La historia de Blanco White es sorprendente, atípica y, ante todo, encantadora. La primera advertencia atañe al nombre, claro: el que sirve para firmar sus trabajos es una rúbrica artística que pone en valor la conexión entre las culturas anglófona e hispana, remite al color de la pureza (porque, sirva este dato como chivatazo, nos hallamos ante un cantautor de voz y contenidos prístinos) e incluso nos recuerda a aquel ilustrado del siglo XVIII, José María Blanco White, del que difícilmente se guarden ya muchas referencias en los vigentes planes de estudios.
Nos hallamos, pues, ante un personaje diferente, refractario a los caminos demasiado transitados, protagonista de un periplo vital que, sin haber llegado a la treintena, se aleja ya mucho de la norma.
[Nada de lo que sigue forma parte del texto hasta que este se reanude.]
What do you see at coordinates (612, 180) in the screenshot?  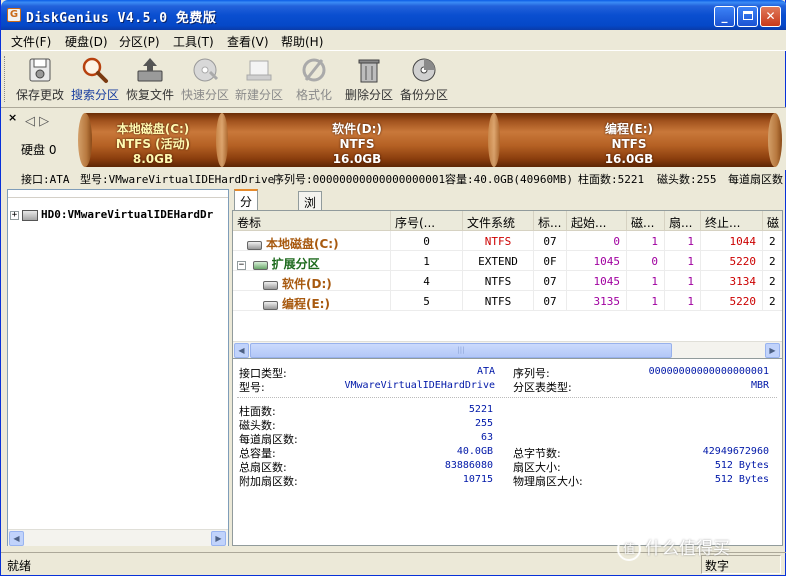 I see `info-cylinders: 柱面数:5221` at bounding box center [612, 180].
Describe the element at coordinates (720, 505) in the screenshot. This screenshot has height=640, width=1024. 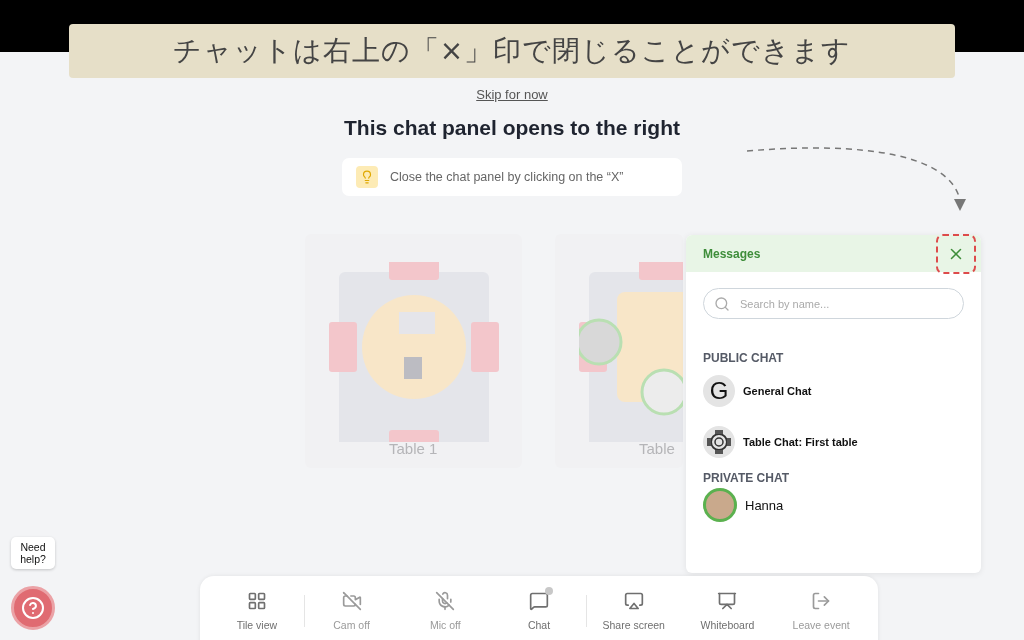
I see `user-avatar` at that location.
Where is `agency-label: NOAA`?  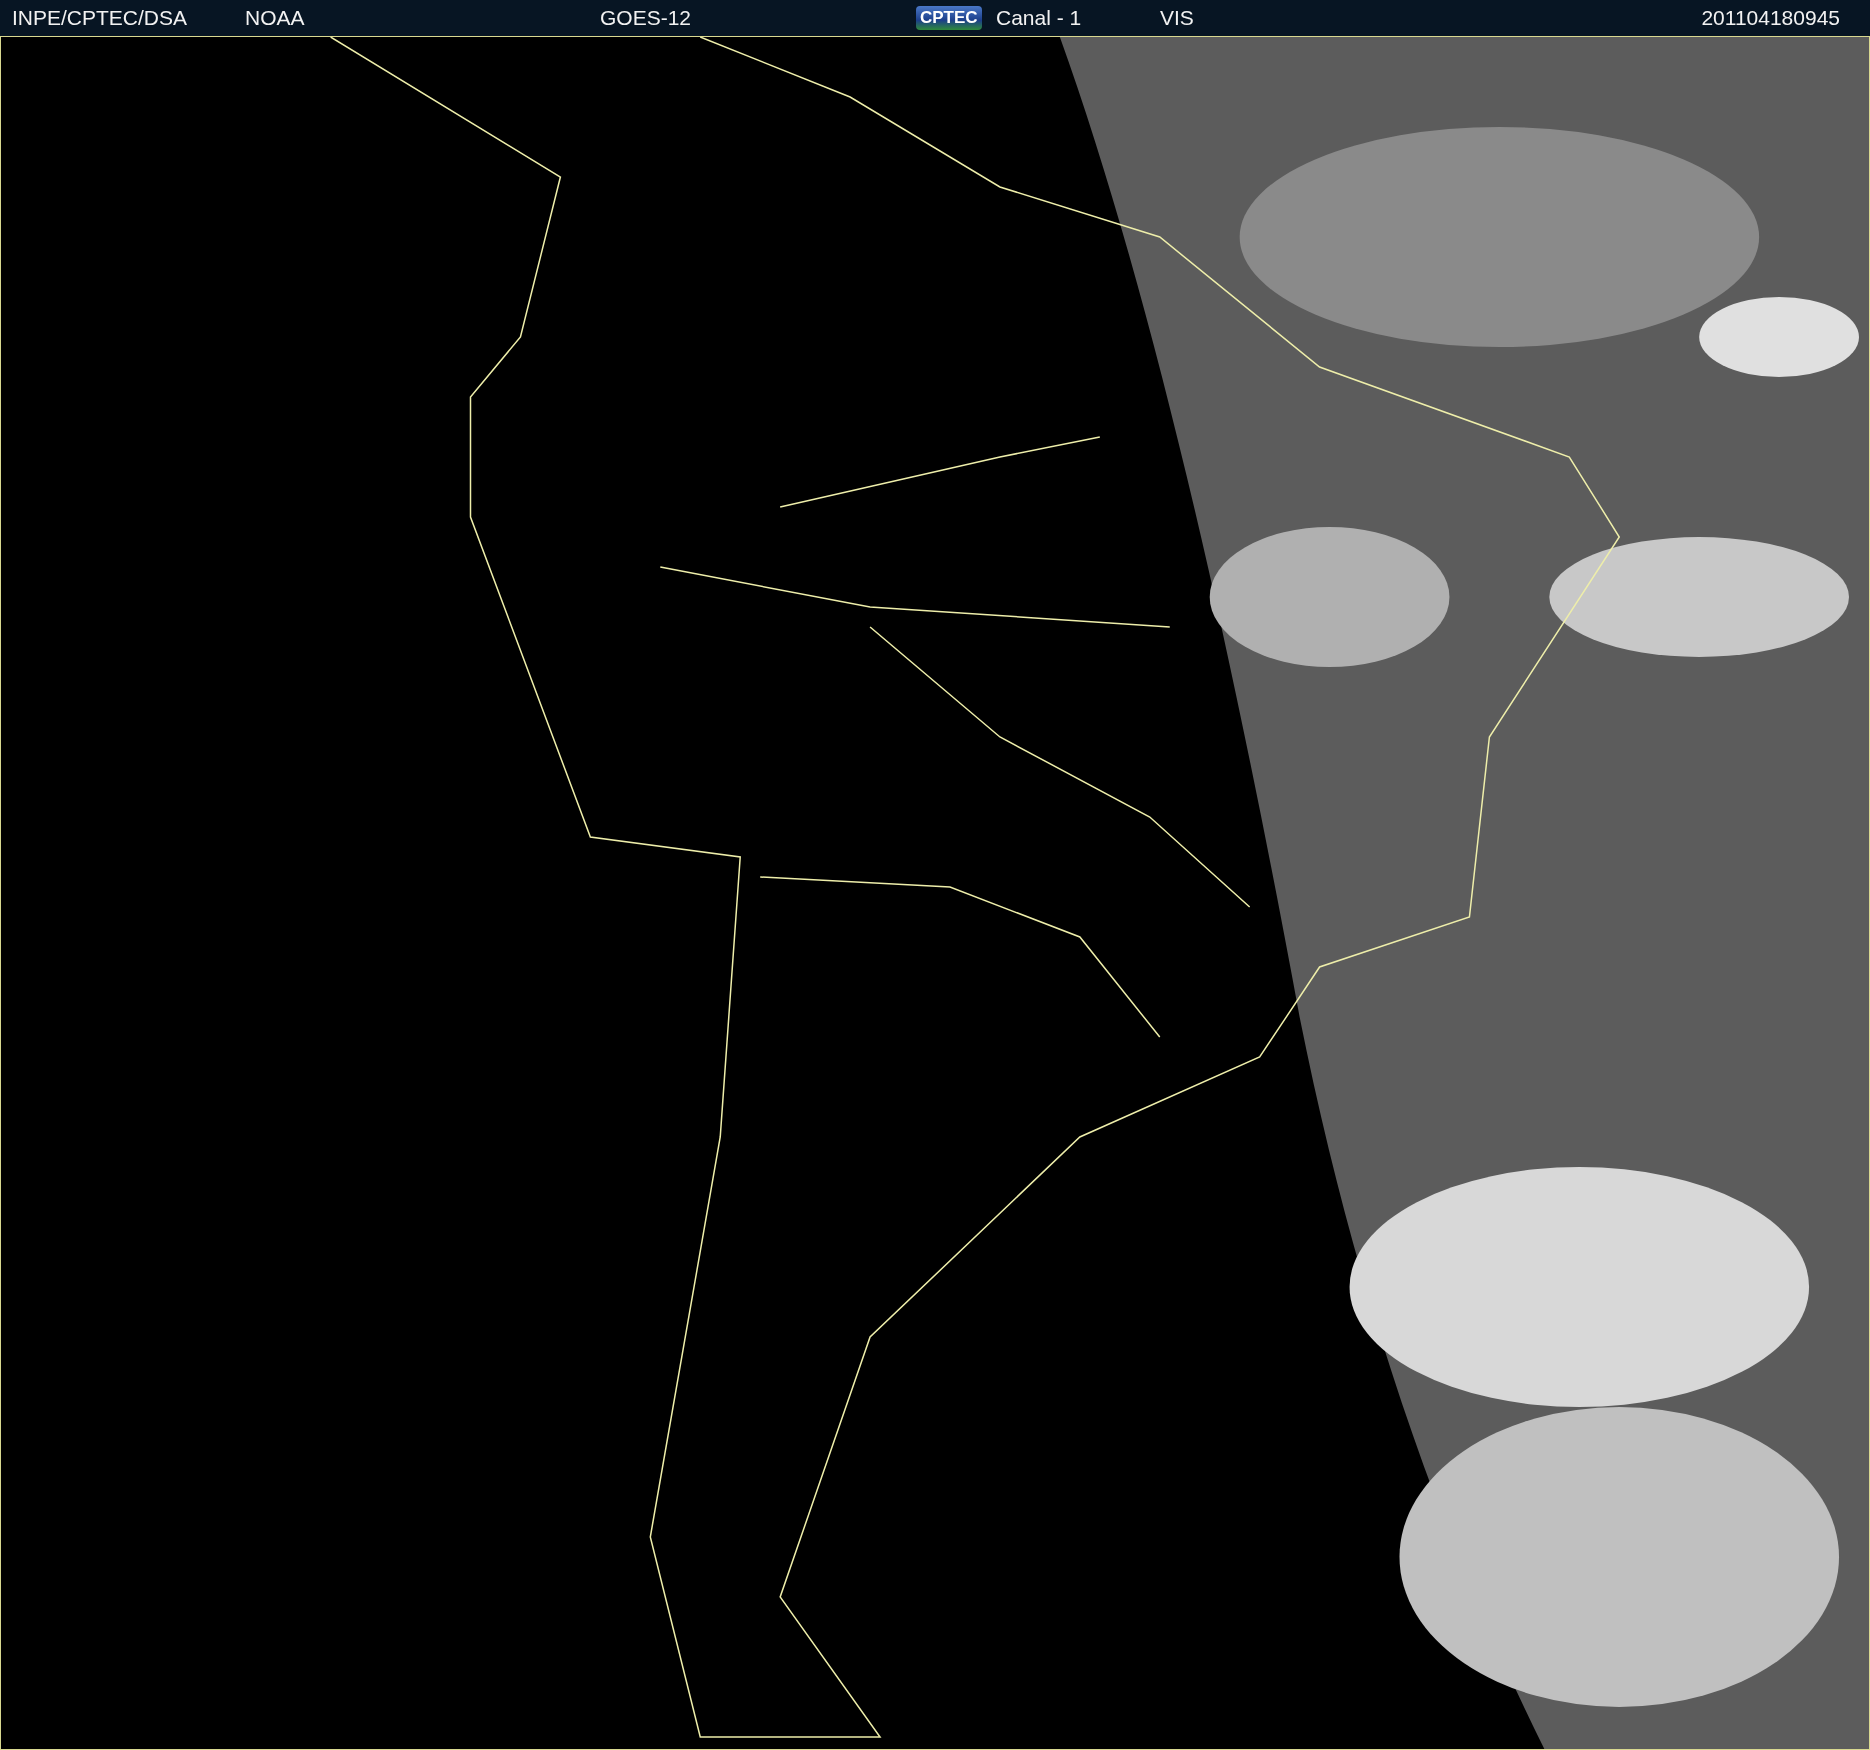
agency-label: NOAA is located at coordinates (275, 18).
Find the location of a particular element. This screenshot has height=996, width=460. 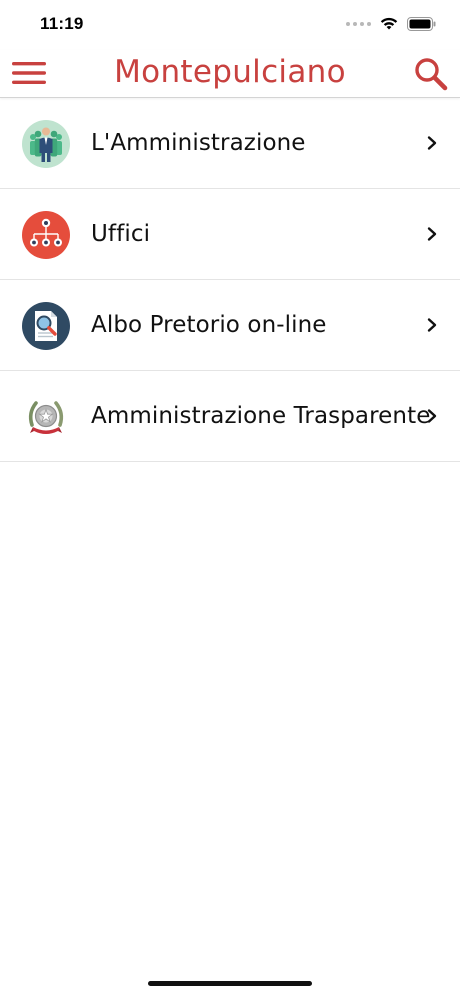

list-item-amministrazione-trasparente: Amministrazione Trasparente is located at coordinates (230, 416).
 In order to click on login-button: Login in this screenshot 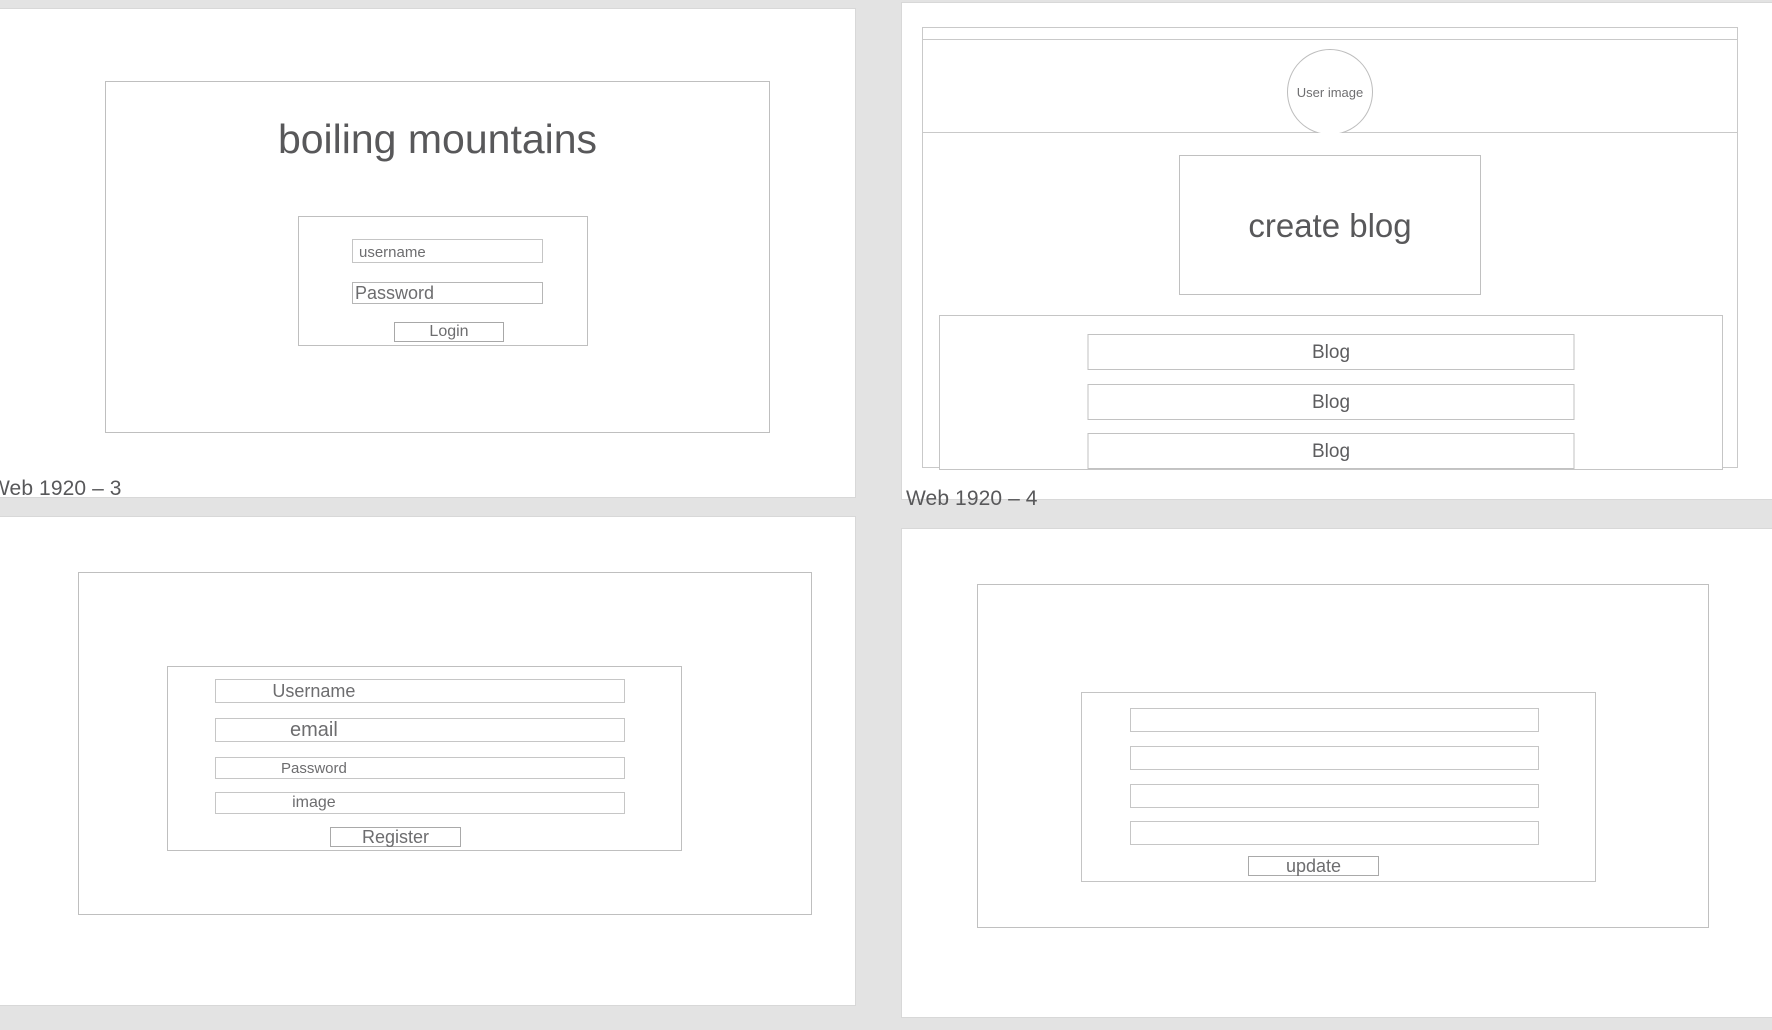, I will do `click(449, 332)`.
Porque Josh Edwards es londinense, aunque criado en las Montañas Negras galesas, y su paladar mutó para siempre cuando, a partir de los diez años, visitó con su familia México, Perú y Costa Rica, un impacto cultural que no ha querido sino ahondar a lo largo de la vida adulta. Y cuya huella, a veces manifiesta y otras insinuada, es perceptible en la práctica totalidad de estas 11 piezas. No solo por la característica sonoridad del charango, que nos conecta de inmediato con Bolivia y la cultura andina, sino por el aire de frescura transoceánica que palpita en un repertorio que, de otro modo, se escoraría más hacia otros firmantes anglófonos: David Gray (I belong to you) o Ben Howard, pongamos por caso.
Difícil no sentir simpatía por Josh, que incluso ha vivido en Cádiz y aprovechado para recibir allí clases de guitarra flamenca por cortesía de Nono García. Su canción es híbrida, serena: cómplice con la naturaleza que nos alberga, nostálgica en las dosis justas, hipersensible como solo podemos esperar de un joven con la mirada tan limpia y receptiva. Capaz de atreverse con el castellano en la preciosa Mano a mano, romántico con la contención justa para no incurrir en el empalago. Tan ecléctico como para echarle el ojo, aun desde la distancia estilística, al blues del desierto (Tinariwen, Tamikrest…) para Desert days. O de acertar como baladista en Papillon. Un hallazgo, después de algún EP que se nos había pasado por alto. Y el triunfo, evidente y sin rubor, de la sensibilidad masculina.
Eso es. Diferente y conmovedor. Tuve la suerte de asistir a su concierto en el Café Berlín y puedo afirmar que la sencillez (que no simpleza) que muestra en sus canciones, se reflejaba en su actitud frente al público. No hay “personaje impostado”.